Selon lui, il faudra qu’elle entende davantage de témoignages de membres de la diaspora avant de conclure quoi que ce soit. À titre d’exemple, il croit impossible à ce moment-ci de déterminer que ce qui s’est passé dans la circonscription du conservateur Kenny Chiu en Colombie-Britannique en 2021 n’a pas pu se produire ailleurs. Des électeurs y ont préféré ne pas se rendre voter, par crainte de se retrouver sur une liste noire de Pékin.

Kenny Chiu assis.

L'ancien député conservateur Kenny Chiu attendant son tour avant de témoigner devant la commission Hogue à Ottawa, le 3 avril 2024.

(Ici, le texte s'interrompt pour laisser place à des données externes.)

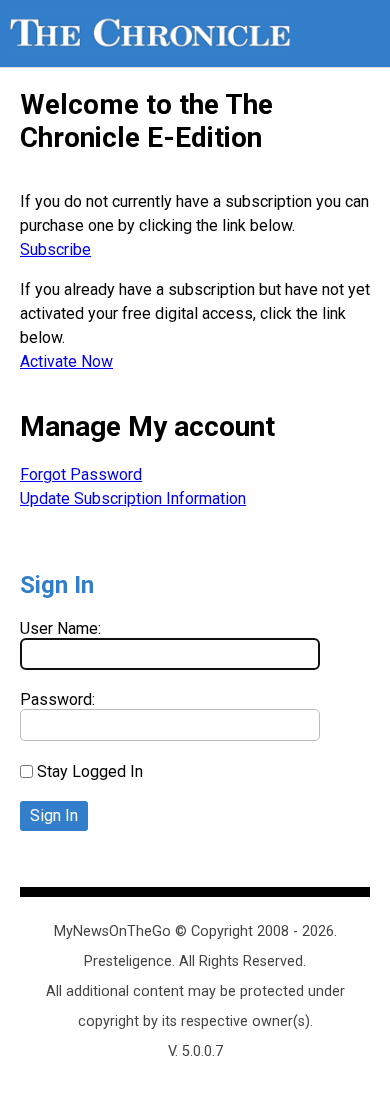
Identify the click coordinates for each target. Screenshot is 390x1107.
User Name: (60, 628)
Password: (57, 699)
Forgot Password (81, 474)
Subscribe (55, 249)
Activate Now (66, 361)
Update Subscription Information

Photo : La Presse canadienne / Sean Kilpatrick

Même si ce premier rapport se veut un diagnostic et non pas un remède à l’ingérence étrangère, le gouvernement pourrait décider d’aller de l’avant pour certaines mesures avec lesquelles il jongle depuis un bon moment. Parmi ces options, il y a celle de mettre en place un registre des agents étrangers, comme cela est réclamé par plusieurs groupes de la diaspora.

Le gouvernement pourrait aussi introduire une nouvelle infraction d’ingérence étrangère au Code criminel. Actuellement, il existe seulement des infractions qui ciblent les différentes formes que peut prendre l’ingérence étrangère, notamment le sabotage, l’intimidation, le piratage informatique et la corruption.